━━━━━ Record set ━━━━━

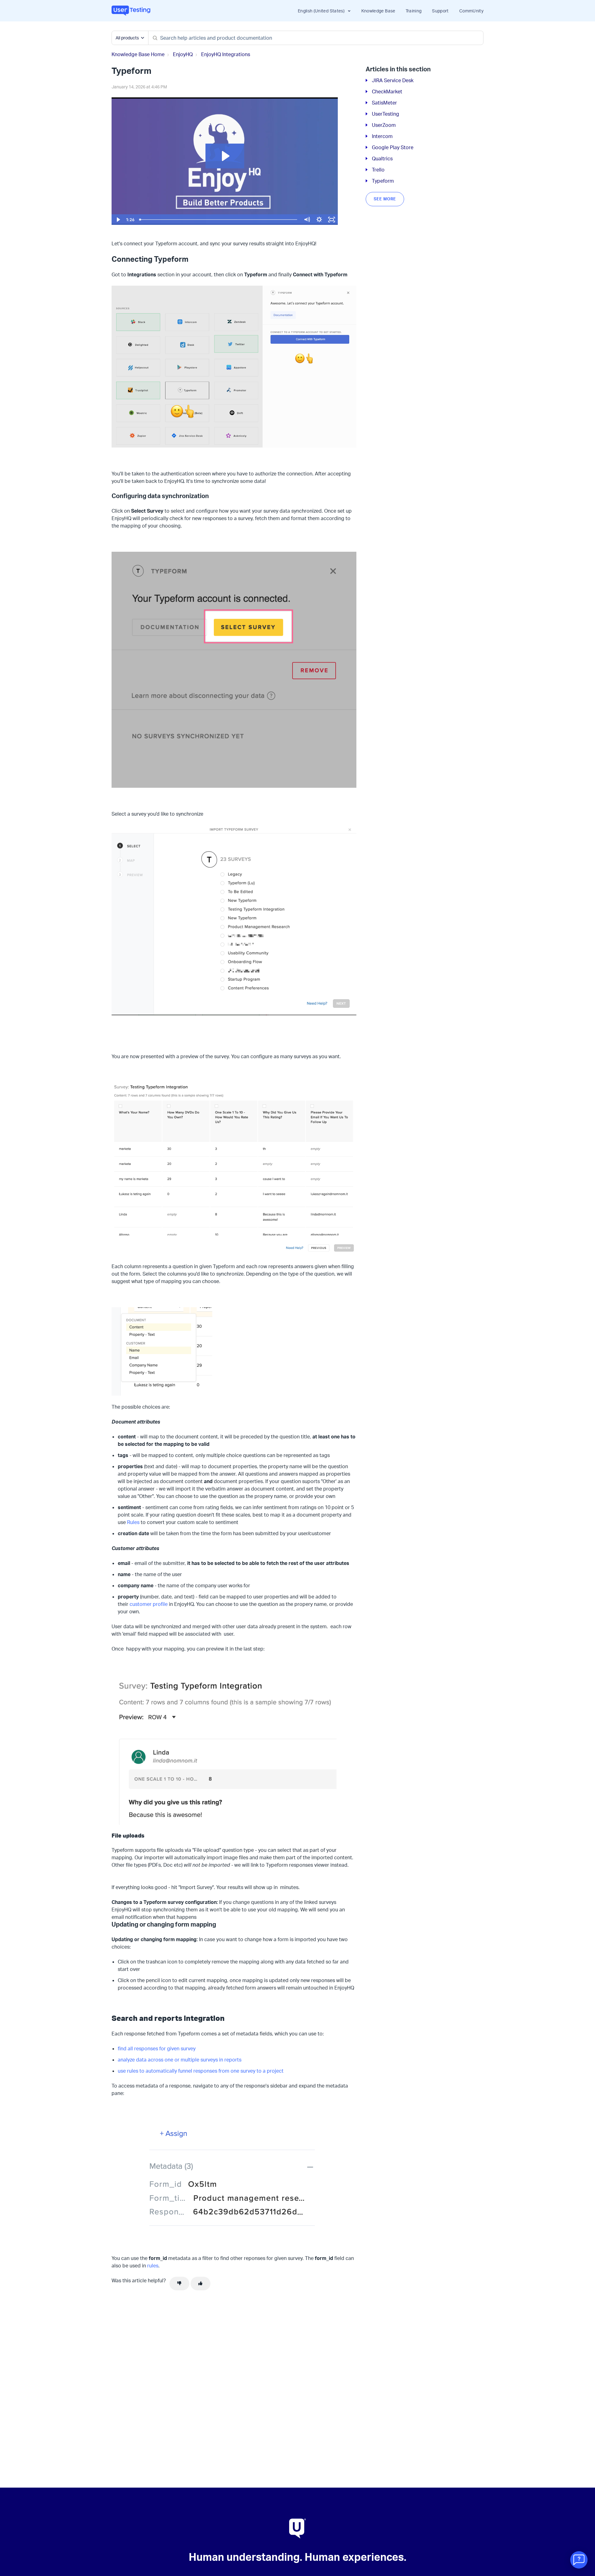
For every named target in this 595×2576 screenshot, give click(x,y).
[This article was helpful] (200, 2283)
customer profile (149, 1604)
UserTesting (385, 114)
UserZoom (384, 125)
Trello (378, 170)
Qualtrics (382, 158)
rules (152, 2265)
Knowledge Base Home (138, 54)
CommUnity (471, 10)
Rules (133, 1522)
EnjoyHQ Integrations (225, 54)
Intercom (382, 136)
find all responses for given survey (157, 2048)
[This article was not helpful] (179, 2283)
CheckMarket (387, 91)
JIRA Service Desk (392, 80)
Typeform (383, 181)
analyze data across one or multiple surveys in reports (179, 2060)
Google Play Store (392, 147)
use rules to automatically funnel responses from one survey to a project (201, 2071)
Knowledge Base (378, 10)
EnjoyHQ (183, 54)
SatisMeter (384, 103)
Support (440, 10)
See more (385, 198)
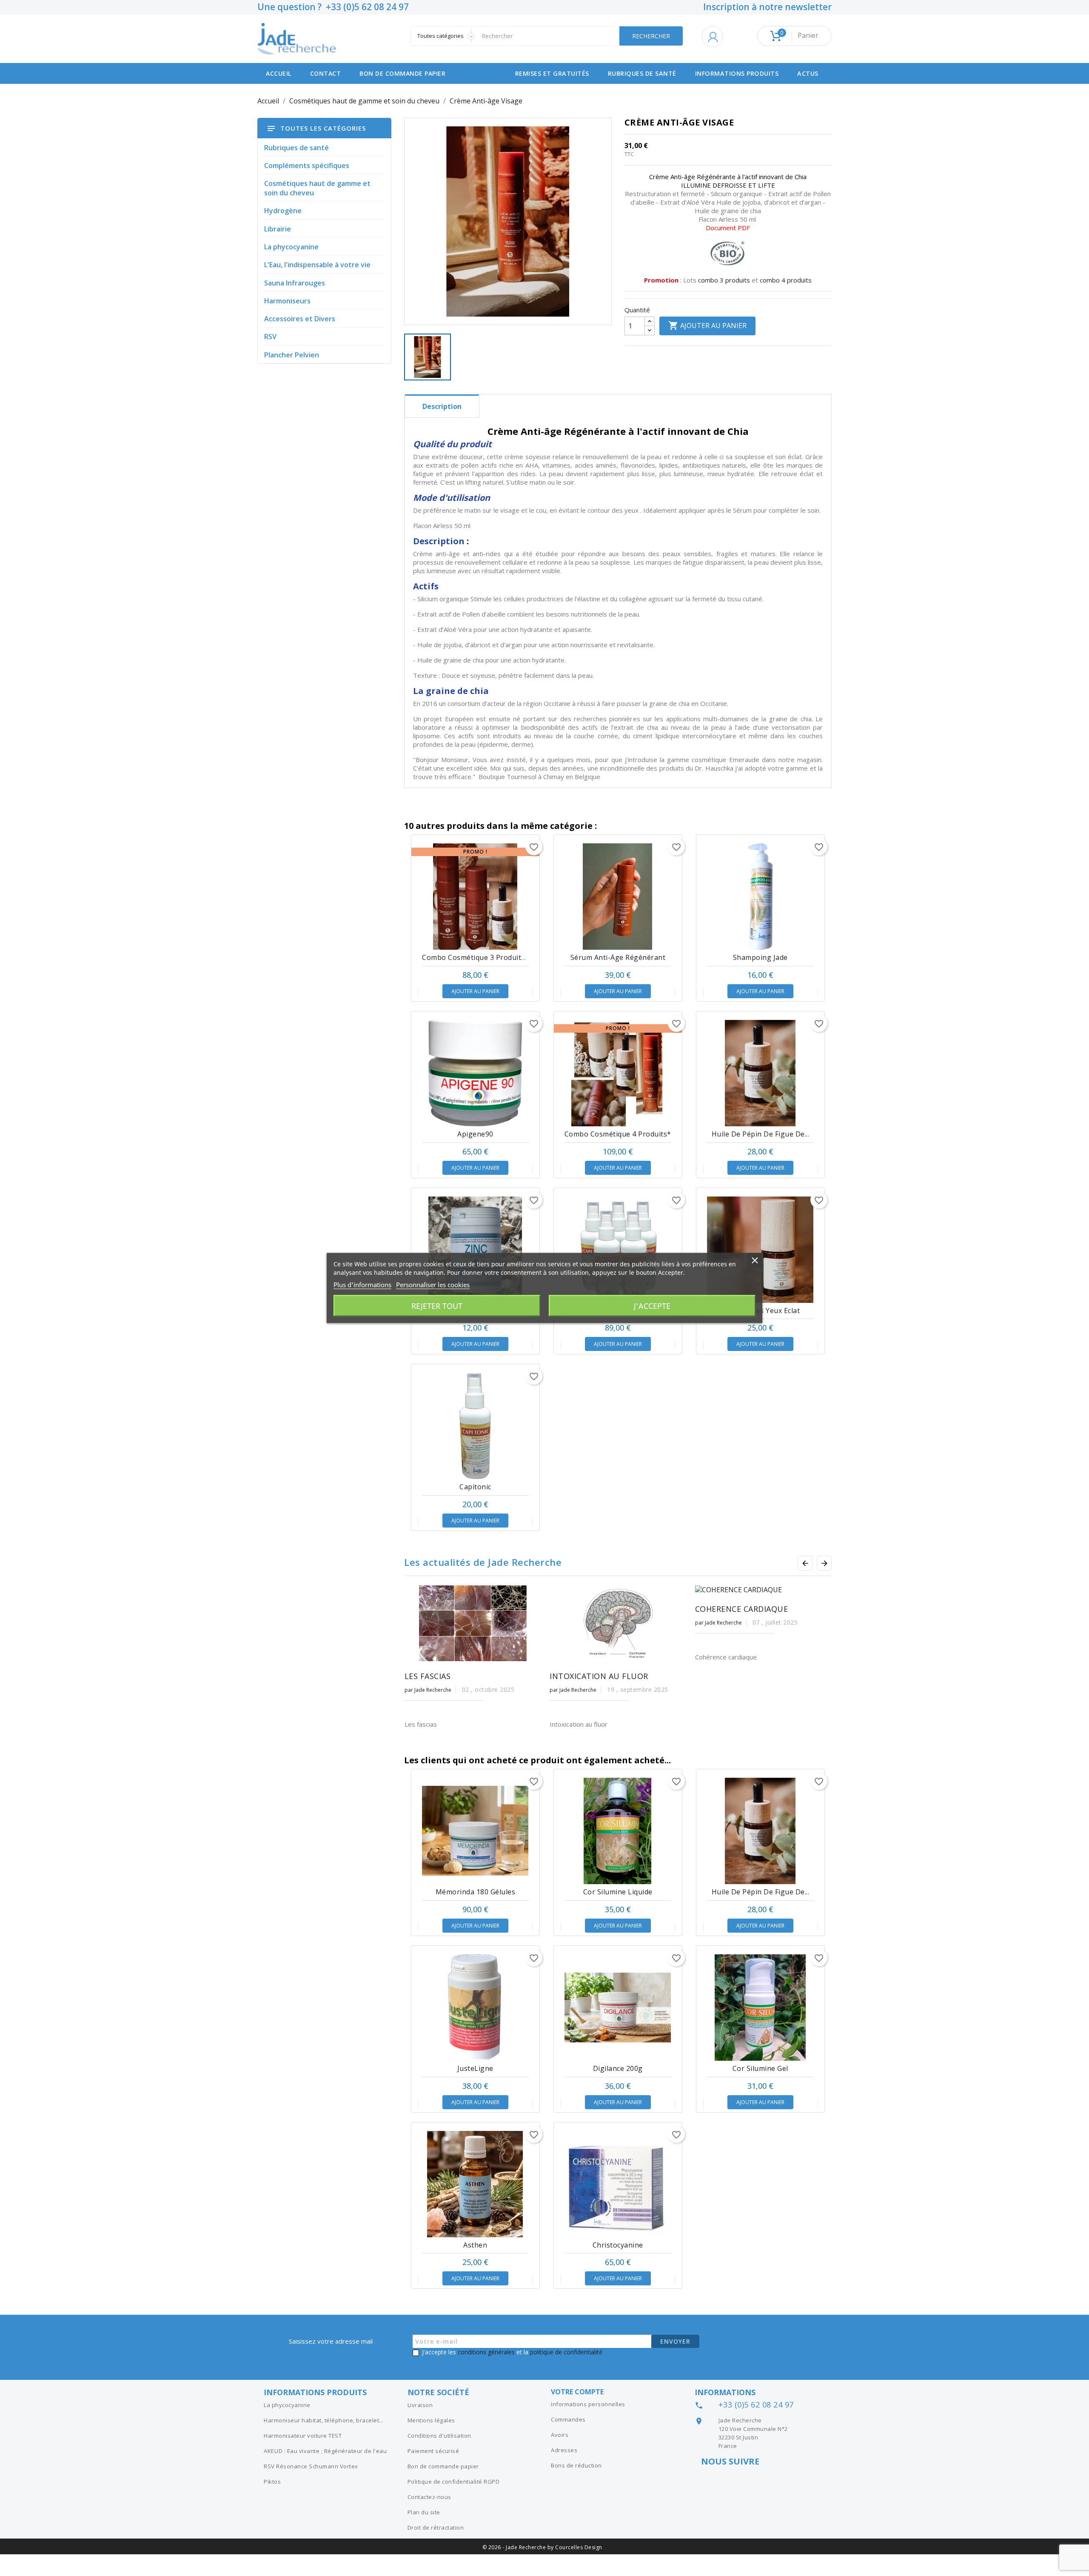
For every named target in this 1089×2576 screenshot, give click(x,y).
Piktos (272, 2481)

━━━━━

Directions for this task
Starting at the first line of the entries, restate word for word everything through the line that holds "Typeform (383, 181)", both ends included, but omit any pictures.

Exercise result
For every named target in this 595×2576 screenshot, give click(x,y).
[This article was helpful] (200, 2283)
customer profile (149, 1604)
UserTesting (385, 114)
UserZoom (384, 125)
Trello (378, 170)
Qualtrics (382, 158)
rules (152, 2265)
Knowledge Base Home (138, 54)
CommUnity (471, 10)
Rules (133, 1522)
EnjoyHQ Integrations (225, 54)
Intercom (382, 136)
find all responses for given survey (157, 2048)
[This article was not helpful] (179, 2283)
CheckMarket (387, 91)
JIRA Service Desk (392, 80)
Typeform (383, 181)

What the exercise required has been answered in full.